122. Table 15 [Table 14?] contains an estimate of tax expenditure that incorporates the main modifications or adjustments discussed above (4.3 percent of GDP compared to the 8.4 percent estimated by the CPF). The variation in investment tax expenditures related to the IS was not shown because it requires a breakdown based on the various codes responsible for this revenue loss.

Table 15.

Donor Undertakings on the Taxation of the Assistance They Provide

article image
Source: Foundation for International Development Study and Research (FERDI) and IMF.
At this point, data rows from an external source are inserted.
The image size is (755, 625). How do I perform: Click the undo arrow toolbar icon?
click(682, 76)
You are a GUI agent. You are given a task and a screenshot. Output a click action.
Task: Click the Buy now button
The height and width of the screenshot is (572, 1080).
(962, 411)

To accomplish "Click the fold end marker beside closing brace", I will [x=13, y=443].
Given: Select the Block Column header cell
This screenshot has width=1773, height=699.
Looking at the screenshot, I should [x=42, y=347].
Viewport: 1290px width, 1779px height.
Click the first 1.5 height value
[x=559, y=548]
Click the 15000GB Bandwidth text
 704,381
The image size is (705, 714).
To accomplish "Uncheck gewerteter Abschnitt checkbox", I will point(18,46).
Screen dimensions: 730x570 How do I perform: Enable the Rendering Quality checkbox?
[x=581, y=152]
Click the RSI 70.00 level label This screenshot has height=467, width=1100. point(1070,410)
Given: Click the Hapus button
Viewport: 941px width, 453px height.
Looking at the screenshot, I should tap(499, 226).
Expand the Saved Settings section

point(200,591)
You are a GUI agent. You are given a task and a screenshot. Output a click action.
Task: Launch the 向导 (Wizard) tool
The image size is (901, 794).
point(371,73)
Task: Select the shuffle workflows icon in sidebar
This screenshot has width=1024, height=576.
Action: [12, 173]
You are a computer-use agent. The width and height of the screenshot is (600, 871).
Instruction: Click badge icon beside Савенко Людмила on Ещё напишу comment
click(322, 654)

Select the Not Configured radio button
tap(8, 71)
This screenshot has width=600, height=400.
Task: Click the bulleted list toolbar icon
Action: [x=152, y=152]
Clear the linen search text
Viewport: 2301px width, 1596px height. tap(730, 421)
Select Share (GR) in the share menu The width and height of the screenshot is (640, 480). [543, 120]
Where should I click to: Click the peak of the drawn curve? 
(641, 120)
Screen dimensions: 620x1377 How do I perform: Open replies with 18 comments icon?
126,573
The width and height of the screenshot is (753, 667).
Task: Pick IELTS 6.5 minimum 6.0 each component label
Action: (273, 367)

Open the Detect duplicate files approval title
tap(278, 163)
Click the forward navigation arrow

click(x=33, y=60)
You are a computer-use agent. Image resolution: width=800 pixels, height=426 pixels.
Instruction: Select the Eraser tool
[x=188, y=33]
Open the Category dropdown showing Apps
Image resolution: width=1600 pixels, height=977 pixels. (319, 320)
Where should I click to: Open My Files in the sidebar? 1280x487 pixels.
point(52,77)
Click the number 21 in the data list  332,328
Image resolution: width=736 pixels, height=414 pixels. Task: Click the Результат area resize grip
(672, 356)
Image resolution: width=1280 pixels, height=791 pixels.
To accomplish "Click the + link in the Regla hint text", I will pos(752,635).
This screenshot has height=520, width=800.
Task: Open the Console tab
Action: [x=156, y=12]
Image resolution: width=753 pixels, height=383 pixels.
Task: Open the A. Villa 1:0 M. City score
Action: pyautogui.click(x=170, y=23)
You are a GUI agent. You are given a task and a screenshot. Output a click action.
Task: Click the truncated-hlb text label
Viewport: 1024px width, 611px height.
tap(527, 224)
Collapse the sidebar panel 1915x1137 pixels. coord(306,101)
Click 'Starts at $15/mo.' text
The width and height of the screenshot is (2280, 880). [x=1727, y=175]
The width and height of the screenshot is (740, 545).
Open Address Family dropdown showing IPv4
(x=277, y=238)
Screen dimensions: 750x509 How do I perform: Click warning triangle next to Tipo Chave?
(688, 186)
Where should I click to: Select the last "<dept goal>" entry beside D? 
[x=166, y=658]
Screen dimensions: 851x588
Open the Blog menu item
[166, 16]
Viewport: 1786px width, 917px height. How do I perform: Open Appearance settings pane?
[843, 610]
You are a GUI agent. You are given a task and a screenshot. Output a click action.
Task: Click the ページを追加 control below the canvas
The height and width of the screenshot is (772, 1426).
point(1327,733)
123. A large proportion of tax expenditures can be attributed to ministerial decrees: CFAF 78.9 billion, or 1.5 percent of GDP or 33 percent of tax expenditures. These decrees are not only the result of discretionary measures that escape parliamentary oversight and by definition deviate from the law, but also the administrative consequence of bilateral or multilateral agreements ratified by the National Assembly. Their significance in terms of revenue losses for the government reinforces the crucial role of the CAISFF in inventorying them. A future technical assistance mission will perform a more detailed analysis and provide more in-depth comments.

Management of exemptions

124. Exemptions, particularly from indirect taxes, have recognized negative effects on the tax system and the mobilization of revenue. The cost of managing exemptions is high and the risk of evasion difficult to control in countries where administrations are weak. The existence of exceptional provisions implies a proliferation of legal and regulatory texts and renders the tax system less comprehensible and more complex, which encourages the taking of discretionary decisions. VAT exemptions are breaches in the chain that disrupt the operating mechanism of the tax. Finally, lack of control and oversight of these provisions promotes informal sector growth and leads to erosion of the tax base.

125. Improving the management of exemptions is a priority activity that complements tax expenditure analysis. Whether or not they give rise to tax expenditures, all exemptions must be closely monitored to prevent abuse. Monitoring is also essential for tax expenditure analysis. It should make it possible, in particular, to obtain the information needed to analyze the forgone revenue attributable to each legal or regulatory provision.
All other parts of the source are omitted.